Por suerte, la inmensa barrera de las máquinas había sido pensada para mantener a la Liga a raya, no para impedir que alguien como, pongamos él mismo, saliera. Y a su cerebro la red descodificadora no podía hacerle daño. Su principal obstáculo sería encontrar algo que los distrajera lo suficiente para permitir que él se escabullera en una nave veloz. Y, desde que habían desplegado sus devoradores mecánicos, seguro que estaban mucho más atentos.
Pero, en cuanto lograra salir al espacio abierto otra vez, las posibilidades serían mucho mayores.
Valía la pena pensarlo. Al menos él tenía todo el tiempo del mundo para meditar las posibilidades, para planificar y ensayar las acciones que quería emprender.
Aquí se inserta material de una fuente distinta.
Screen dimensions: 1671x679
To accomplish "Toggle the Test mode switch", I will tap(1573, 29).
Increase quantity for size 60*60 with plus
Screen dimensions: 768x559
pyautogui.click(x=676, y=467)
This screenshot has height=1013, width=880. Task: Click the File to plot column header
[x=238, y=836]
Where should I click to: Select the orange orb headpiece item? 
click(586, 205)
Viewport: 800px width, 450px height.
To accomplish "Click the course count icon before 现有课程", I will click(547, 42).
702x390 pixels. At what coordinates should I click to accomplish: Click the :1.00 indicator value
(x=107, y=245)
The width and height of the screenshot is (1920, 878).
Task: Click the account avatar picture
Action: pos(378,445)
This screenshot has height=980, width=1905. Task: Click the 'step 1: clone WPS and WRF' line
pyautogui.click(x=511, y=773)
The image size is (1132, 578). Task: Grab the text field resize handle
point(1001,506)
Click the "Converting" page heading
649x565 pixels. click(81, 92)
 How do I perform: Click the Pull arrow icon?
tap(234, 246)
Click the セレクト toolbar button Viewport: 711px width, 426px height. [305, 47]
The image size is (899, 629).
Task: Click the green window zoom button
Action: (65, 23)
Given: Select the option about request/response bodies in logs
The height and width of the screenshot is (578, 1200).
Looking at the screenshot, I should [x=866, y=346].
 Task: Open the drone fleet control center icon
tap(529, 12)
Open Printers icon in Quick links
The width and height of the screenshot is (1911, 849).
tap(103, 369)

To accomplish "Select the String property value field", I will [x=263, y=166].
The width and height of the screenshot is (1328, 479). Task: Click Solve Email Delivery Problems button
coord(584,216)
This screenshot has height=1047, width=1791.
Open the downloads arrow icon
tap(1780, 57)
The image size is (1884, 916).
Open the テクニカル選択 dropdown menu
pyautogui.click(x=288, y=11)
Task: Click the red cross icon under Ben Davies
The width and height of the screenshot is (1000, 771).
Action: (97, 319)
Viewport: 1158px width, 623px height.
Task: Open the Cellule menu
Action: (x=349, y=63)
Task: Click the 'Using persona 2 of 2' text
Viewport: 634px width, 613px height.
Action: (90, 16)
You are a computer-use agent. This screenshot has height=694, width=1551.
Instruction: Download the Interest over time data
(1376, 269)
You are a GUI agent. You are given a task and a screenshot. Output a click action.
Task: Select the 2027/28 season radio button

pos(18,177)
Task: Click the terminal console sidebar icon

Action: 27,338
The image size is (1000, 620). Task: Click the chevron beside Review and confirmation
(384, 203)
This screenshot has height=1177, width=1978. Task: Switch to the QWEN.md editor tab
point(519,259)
Thurr entró en una cámara lateral de la ciudadela central, pasando de largo ante galerías con una ornamentación ridículamente extravagante. El Omnius Primero estaba completamente integrado en los circuitos gelificados y la estructura de metal líquido de aquel edificio monolítico. Sin embargo, dentro estaban guardadas las otras dos encarnaciones de la supermente: la esfera que Seurat había traído y la que entregó él mismo cuando huyó de Wallach IX.
Las encarnaciones de la supermente debían ser prácticamente idénticas, pero al contrario de lo que tenía por costumbre, Omnius se negó a sincronizar las otras dos actualizaciones consigo mismo. Las tenía aisladas, como si temiera que contuvieran algún virus secreto y destructivo como el que Seurat había entregado hacía tanto tiempo. Él mismo había trampeado con frecuencia con el Omnius de Wallach IX para mantener sus actividades poco limpias en secreto. No creía haber provocado ningún daño, pero siempre cabía esa posibilidad.